Joe Biden's economic agenda could destroy millions of American jobs and crush the nation's slow-but-steady recovery from the coronavirus pandemic, according to new projections from President Trump's former economists.
The Democratic presidential candidate's plan would ultimately result in about 4.9 million fewer full-time employees and reduce the nation's GDP, the broadest measures of goods and services produced in the country, by more than 8% over the next decade, according to the report, which was authored by Casey Mulligan, a University of Chicago professor who previously served as chief economist of the White House Council of Economic Advisers; Kevin Hassett, also a former White House economist now at Stanford University's Hoover Institution; Timothy Fitzgerald and Cody Kallen.
A Biden presidency would translate into a loss of roughly $6,500 per household per year, the study shows.
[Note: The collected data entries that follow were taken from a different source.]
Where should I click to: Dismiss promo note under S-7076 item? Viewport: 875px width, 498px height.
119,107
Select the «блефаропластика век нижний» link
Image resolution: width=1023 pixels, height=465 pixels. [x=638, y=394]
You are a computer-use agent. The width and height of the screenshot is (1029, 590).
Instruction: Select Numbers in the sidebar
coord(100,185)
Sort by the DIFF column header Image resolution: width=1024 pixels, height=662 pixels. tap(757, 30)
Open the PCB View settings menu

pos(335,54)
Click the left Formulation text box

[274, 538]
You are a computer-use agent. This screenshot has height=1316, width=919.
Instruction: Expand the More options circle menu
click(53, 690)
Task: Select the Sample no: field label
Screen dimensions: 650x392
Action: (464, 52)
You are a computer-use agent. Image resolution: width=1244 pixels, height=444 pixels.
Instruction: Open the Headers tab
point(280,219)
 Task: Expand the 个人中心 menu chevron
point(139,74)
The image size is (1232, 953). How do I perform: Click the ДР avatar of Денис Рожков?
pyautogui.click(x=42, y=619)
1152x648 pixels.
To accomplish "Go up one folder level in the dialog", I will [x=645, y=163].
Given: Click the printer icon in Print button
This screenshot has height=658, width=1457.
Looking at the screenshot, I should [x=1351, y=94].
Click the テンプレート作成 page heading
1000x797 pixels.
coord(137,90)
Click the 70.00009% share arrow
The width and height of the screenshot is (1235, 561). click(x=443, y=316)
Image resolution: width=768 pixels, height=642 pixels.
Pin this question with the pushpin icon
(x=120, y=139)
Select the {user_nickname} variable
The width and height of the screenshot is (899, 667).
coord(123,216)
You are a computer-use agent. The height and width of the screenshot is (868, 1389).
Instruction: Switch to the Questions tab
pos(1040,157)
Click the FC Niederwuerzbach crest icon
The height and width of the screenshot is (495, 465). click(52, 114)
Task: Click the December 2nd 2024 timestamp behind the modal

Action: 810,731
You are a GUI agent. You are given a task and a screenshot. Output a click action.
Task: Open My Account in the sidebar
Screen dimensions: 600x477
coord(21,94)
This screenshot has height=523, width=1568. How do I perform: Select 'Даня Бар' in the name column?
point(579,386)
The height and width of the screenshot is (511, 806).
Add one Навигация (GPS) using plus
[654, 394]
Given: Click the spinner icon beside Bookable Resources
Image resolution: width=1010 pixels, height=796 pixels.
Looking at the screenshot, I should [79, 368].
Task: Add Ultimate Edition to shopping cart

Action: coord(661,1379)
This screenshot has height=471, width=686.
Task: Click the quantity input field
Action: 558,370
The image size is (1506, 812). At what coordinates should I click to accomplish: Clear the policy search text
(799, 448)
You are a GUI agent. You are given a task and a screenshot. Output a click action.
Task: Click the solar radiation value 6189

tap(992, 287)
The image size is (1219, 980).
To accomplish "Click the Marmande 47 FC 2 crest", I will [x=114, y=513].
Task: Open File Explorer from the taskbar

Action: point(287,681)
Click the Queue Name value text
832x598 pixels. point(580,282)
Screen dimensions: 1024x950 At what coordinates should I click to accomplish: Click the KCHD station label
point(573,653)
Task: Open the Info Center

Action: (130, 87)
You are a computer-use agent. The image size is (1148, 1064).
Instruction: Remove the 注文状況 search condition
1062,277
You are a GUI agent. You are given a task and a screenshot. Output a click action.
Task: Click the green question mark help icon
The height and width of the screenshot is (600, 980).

The economists projected that Biden's plan to expand subsidies for health insurance under the Affordable Care Act; undo some of the 2017 Tax Cuts and Jobs Act and increase the taxation of corporates; and establish new environmental standards, reversing years of regulatory reform, would discourage Americans from working more and earning more.
The former vice president has unveiled a multitrillion-dollar agenda that would be funded in large part by higher taxes on wealthy U.S. households – which he describes as anyone earning more than $400,000 annually – and corporations. That includes higher income tax rates, an expansion of the payroll tax for Social Security, new tax credits and fewer deductions.
Almost 80% of the tax increases backed by Biden would land on the top 1% of earners in the U.S., according to a recent projection from the Penn Wharton Budget Model, a nonpartisan group at the University of Pennsylvania's Wharton School.
Biden has pledged to hike the corporate tax rate from 21% to 28% on "day one" if he wins the Nov. 3 election, regardless of the nation's unemployment rate.
"I'd make the changes on the corporate taxes on day one," he told CNN's Jake Tapper in mid-September. "And the reason I'd make the changes to corporate taxes, it can raise $1.3 trillion if they just started paying 28% instead of 21%. What are they doing? They're not hiring more people."
On top of that, Biden has promised to roll back other changes made by Trump in the 2017 Tax Cuts and Jobs Act, including restoring the top individual income tax bracket to 39.6% from 37% for those earning more than $400,000 annually.
That would result in an average tax increase of nearly $300,000 for households in the top 1% of the country, compared with a $260 per year increase for those in the middle, according to the Tax Policy Center.
Biden has also said he will subject wages above $400,000 to the 12.4% payroll tax, creating a so-called "donut hole" for earnings between $137,700 and $400,000, which would be exempt.
Other analyses of Biden's tax plans are more optimistic: Findings from the Penn Wharton Budget Model estimate it would cause the nation's GDP to shrink by 0.4% in 2030, and increase by 0.8% in 2050.
A separate report released by Moody's Analytics found that Biden would create roughly 7 million more jobs than Trump if he wins the November election.